Give again the lines of the material between the line containing "Where should I" and the end of the material, inclusive, requests included. Increase every coordinate in their answers by 92, and leave the pictures out.

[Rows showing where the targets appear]
◇ ◇ ◇
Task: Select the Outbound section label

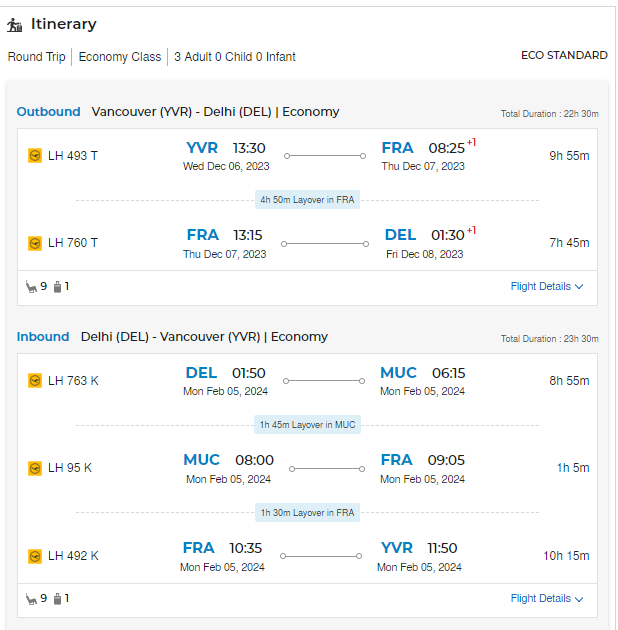Action: click(x=48, y=112)
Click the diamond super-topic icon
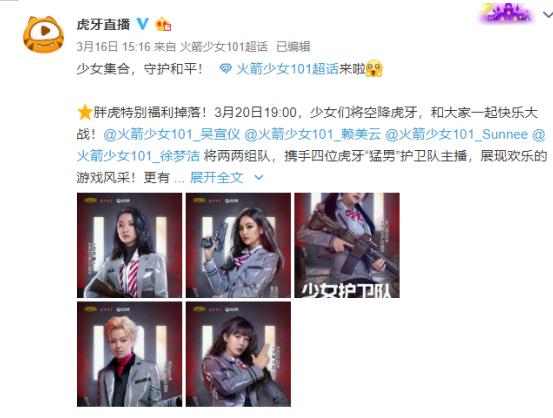This screenshot has height=418, width=553. pyautogui.click(x=225, y=68)
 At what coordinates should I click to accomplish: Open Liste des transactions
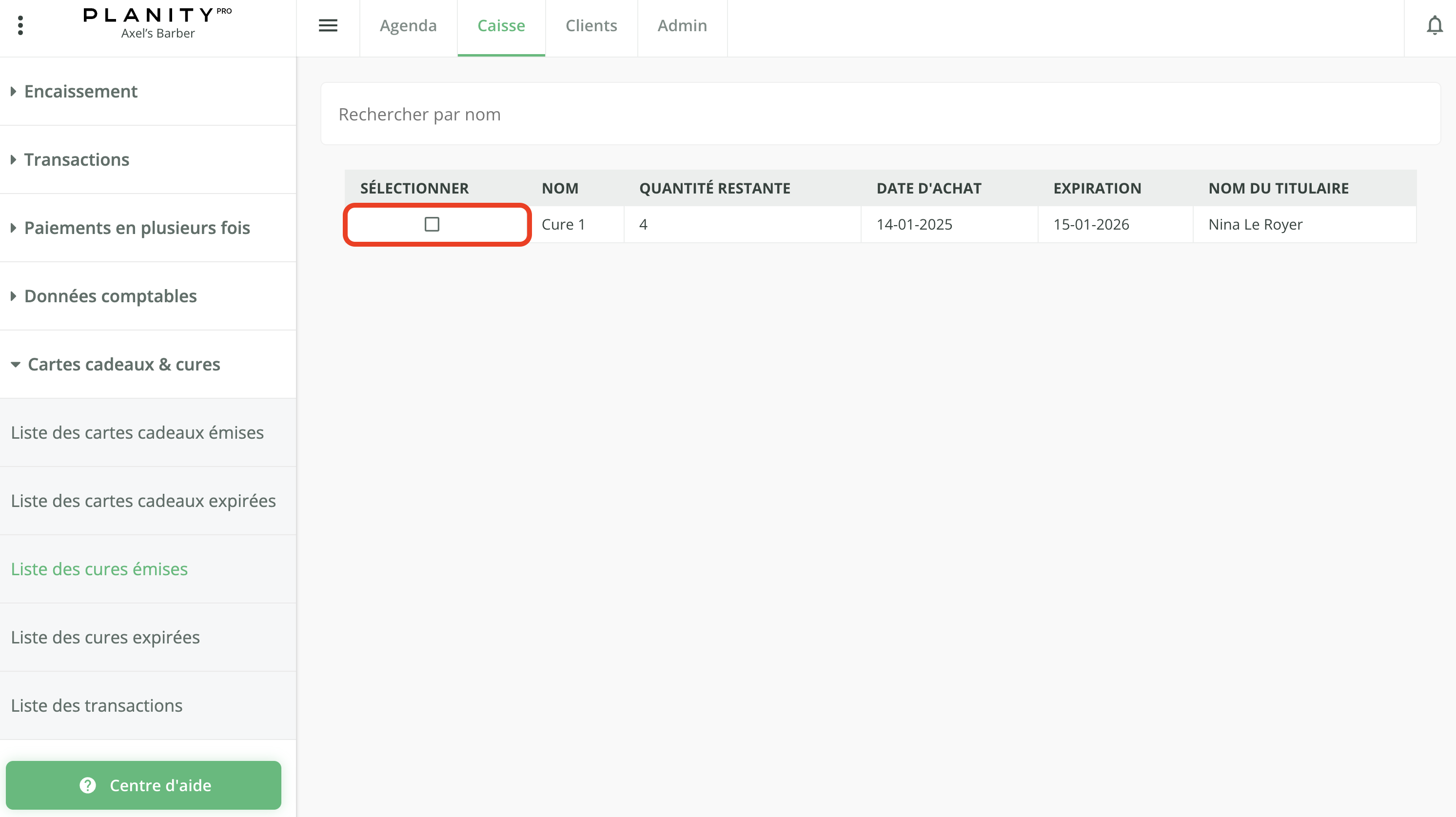[x=97, y=706]
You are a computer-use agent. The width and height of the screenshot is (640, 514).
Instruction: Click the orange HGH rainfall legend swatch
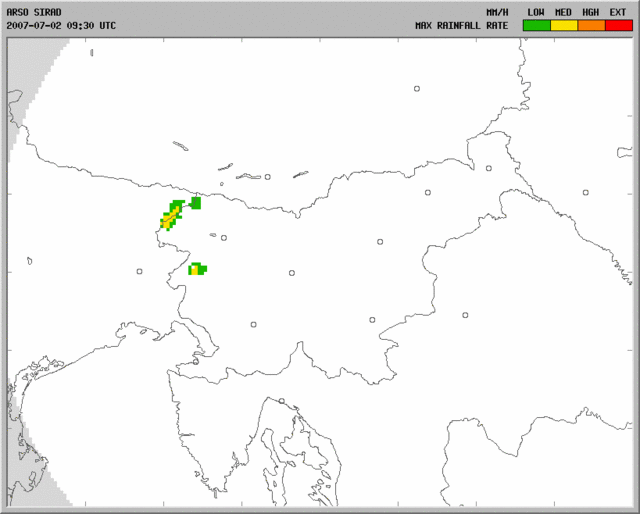point(590,25)
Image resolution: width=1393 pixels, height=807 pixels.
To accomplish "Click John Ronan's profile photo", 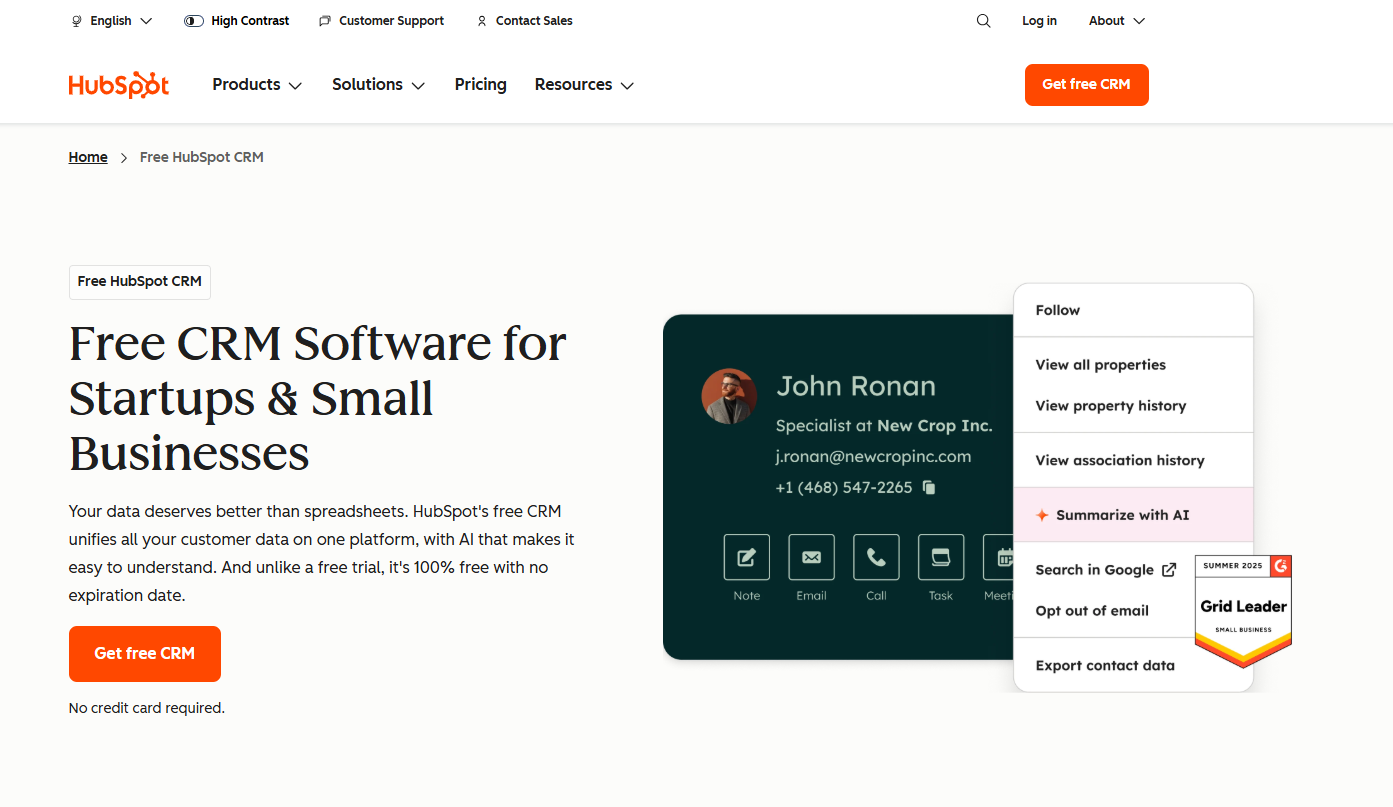I will pos(729,396).
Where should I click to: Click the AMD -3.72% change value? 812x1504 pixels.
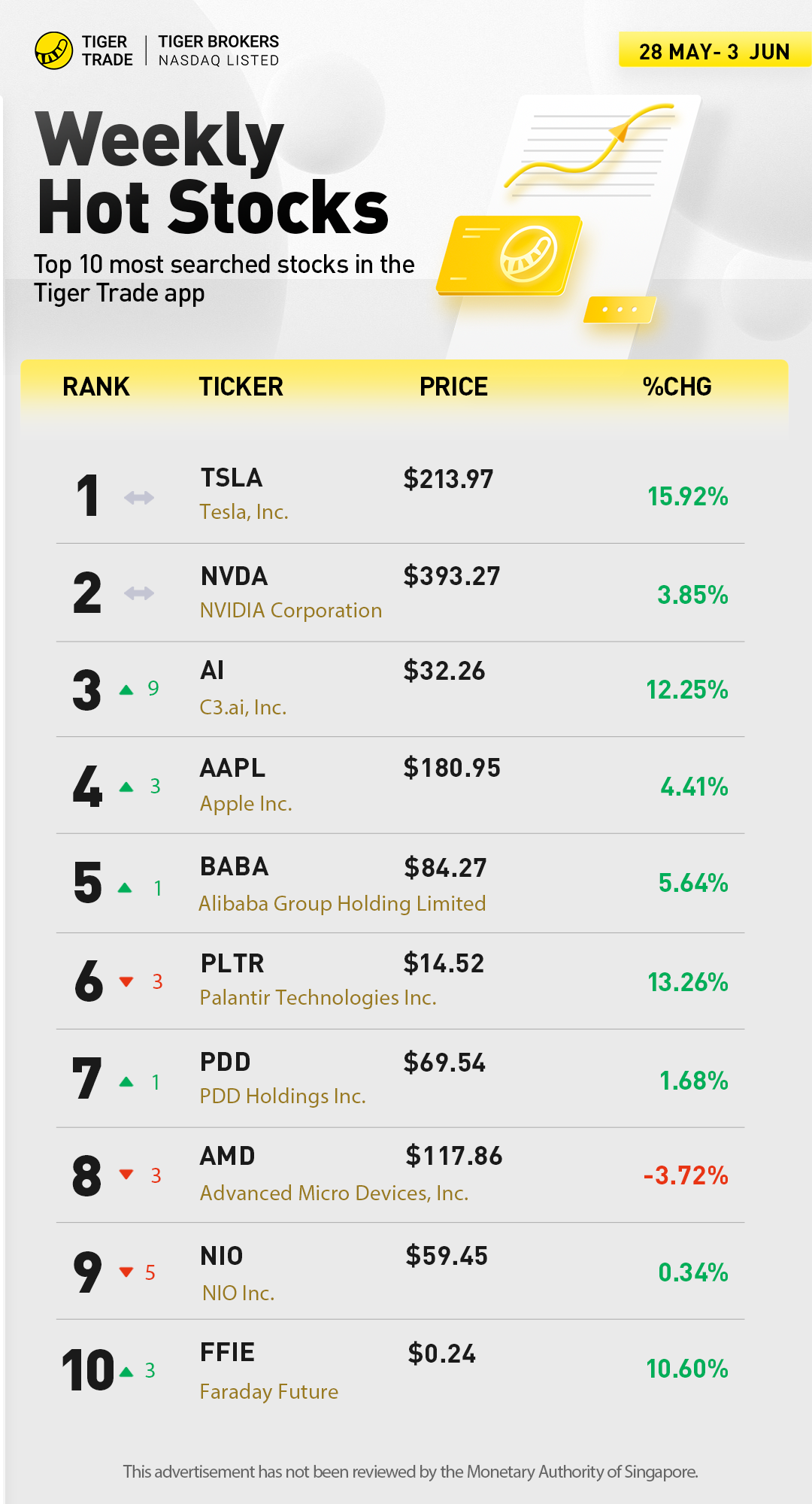click(x=686, y=1175)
◇ ◇ ◇
- SOLUTION FOR THIS EXERCISE -
Where should I click to: Click the AMD -3.72% change value? 812x1504 pixels.
click(x=778, y=1267)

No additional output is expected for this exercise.